**AIM OF THE EXERCISE**
Find and copy every line in the records below that contains the string "coordinates", counting only matches with the same uppercase and lowercase letters.

**RECORDS FOR THIS TASK**

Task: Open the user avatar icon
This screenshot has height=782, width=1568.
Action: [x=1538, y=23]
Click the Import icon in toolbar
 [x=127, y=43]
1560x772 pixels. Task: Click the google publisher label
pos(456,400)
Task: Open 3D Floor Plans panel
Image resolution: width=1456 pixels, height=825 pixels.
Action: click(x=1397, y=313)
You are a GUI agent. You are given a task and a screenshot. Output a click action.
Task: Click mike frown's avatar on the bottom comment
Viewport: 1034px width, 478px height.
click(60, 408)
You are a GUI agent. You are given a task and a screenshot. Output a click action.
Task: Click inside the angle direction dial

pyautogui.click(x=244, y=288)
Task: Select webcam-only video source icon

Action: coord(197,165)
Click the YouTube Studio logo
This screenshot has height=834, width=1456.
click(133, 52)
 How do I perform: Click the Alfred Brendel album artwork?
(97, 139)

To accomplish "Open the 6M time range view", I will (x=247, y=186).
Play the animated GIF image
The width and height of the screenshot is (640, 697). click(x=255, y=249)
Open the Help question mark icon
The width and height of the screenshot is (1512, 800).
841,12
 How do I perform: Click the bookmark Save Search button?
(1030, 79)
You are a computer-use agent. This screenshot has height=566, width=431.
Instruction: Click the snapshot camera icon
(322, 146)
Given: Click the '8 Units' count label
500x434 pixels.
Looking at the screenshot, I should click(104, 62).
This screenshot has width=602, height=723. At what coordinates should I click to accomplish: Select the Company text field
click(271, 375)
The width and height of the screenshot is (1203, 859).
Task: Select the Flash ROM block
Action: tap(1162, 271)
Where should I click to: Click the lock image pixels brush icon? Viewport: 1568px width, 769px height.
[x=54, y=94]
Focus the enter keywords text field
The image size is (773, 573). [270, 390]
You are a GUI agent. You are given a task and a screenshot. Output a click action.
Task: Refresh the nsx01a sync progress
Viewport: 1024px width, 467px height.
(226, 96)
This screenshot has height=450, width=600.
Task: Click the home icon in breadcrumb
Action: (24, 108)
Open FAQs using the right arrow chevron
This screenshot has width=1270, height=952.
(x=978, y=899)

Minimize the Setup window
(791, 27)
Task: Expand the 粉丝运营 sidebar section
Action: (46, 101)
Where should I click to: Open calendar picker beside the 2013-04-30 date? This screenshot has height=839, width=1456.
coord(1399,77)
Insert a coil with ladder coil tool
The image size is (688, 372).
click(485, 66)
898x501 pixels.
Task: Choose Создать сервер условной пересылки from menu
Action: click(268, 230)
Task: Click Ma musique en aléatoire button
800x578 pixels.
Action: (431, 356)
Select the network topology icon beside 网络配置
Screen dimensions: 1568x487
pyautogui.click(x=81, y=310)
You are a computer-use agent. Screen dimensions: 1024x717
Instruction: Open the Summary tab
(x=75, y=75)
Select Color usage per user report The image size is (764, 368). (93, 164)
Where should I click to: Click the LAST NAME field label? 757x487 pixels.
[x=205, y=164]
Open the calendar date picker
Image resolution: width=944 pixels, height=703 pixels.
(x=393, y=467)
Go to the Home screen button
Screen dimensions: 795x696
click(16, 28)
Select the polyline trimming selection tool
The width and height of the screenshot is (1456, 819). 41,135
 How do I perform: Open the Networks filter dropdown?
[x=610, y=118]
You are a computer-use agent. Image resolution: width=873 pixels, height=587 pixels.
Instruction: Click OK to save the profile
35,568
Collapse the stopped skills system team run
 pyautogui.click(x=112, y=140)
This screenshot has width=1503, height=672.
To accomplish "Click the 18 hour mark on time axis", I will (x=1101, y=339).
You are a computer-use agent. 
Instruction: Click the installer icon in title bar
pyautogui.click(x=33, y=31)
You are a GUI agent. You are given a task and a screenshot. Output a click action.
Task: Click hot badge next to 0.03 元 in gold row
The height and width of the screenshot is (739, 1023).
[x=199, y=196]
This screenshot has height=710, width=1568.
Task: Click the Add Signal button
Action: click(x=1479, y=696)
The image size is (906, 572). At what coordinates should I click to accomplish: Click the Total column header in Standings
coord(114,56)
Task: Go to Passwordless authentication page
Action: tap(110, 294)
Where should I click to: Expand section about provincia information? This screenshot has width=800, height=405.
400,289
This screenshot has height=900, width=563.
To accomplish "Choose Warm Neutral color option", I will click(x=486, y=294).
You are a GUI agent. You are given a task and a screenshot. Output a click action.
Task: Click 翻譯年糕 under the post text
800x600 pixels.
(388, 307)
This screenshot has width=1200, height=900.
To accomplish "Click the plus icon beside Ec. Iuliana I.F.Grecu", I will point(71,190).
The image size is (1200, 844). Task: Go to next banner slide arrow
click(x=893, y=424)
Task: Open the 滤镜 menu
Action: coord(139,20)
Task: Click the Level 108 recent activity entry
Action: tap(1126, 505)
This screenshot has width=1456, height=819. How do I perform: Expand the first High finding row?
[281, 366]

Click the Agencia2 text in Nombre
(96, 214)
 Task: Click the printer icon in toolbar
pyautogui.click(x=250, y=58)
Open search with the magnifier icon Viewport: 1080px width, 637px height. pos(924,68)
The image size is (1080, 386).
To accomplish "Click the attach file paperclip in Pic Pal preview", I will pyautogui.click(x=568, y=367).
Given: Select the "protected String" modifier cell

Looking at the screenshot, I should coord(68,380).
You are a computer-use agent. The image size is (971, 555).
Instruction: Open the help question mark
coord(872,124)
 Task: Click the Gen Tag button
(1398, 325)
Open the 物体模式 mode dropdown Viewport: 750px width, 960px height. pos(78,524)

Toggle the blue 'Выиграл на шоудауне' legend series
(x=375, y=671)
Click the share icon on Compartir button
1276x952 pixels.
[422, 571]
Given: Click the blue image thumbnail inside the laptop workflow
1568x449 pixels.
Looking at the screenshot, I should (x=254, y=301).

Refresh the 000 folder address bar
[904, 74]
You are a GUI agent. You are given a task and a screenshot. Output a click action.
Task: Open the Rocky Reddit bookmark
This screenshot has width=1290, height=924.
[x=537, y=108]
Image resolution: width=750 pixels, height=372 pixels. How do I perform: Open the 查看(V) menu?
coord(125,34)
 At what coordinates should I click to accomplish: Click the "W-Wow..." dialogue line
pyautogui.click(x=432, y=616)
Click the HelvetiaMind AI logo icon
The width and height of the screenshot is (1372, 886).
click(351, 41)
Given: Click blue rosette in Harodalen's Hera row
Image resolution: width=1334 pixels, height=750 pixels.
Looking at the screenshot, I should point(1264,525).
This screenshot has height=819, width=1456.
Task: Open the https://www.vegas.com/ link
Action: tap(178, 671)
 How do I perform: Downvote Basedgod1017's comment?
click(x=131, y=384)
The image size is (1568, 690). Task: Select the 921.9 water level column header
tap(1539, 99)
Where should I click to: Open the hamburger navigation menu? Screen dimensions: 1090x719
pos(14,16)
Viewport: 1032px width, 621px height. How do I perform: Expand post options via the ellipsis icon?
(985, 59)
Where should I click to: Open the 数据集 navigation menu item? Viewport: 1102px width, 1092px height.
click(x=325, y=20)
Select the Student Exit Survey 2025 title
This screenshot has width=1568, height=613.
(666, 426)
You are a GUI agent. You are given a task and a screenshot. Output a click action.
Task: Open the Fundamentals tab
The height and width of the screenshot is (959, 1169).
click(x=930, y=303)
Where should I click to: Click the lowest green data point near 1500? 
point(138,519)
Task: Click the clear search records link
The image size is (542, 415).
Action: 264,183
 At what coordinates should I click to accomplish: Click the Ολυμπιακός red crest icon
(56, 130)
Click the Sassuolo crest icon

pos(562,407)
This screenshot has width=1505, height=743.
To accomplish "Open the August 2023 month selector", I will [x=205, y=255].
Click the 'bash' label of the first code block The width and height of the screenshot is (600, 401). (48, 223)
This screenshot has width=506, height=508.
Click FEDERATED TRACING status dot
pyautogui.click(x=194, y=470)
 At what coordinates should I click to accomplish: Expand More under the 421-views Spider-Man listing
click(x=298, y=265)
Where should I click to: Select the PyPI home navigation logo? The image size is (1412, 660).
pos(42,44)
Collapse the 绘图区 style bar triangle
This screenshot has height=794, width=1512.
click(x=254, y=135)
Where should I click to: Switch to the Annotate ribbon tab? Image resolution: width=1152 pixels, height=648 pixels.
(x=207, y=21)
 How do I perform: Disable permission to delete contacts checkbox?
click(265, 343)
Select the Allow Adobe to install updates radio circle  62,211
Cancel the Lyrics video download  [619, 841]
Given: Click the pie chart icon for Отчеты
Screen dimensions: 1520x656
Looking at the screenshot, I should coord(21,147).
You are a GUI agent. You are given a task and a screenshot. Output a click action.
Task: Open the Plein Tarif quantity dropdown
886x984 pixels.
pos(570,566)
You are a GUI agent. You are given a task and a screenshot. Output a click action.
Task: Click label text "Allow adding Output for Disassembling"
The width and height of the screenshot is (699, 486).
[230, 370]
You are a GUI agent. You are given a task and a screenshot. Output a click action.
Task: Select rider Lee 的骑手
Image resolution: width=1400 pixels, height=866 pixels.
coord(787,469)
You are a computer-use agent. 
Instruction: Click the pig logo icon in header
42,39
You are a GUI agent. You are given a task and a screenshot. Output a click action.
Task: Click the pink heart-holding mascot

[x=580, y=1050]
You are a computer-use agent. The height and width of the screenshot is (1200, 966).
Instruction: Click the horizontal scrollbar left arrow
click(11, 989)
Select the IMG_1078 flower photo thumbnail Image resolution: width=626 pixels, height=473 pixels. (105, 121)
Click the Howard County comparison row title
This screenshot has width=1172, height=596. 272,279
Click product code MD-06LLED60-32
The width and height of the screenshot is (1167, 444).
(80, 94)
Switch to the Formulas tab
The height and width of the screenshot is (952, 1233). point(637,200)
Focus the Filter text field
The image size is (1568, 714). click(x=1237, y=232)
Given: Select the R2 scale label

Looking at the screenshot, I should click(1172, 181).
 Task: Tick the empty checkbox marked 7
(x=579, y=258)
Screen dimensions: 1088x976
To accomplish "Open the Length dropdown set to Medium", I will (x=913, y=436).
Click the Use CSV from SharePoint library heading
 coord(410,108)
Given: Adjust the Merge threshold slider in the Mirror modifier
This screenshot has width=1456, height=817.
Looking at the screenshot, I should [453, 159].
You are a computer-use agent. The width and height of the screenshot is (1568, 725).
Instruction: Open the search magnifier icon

**WRITTEN SOLUTION**
This screenshot has width=602, height=723. At what coordinates should I click to accomplish: Select the Company text field
The image size is (906, 572). At what coordinates should I click to accomplish: Click the Total column header in Standings
 At what coordinates should I click to accomplish: Click the "W-Wow..." dialogue line
 At what coordinates should I click to accomplish: Click the Ολυμπιακός red crest icon
 At what coordinates should I click to accomplish: Expand More under the 421-views Spider-Man listing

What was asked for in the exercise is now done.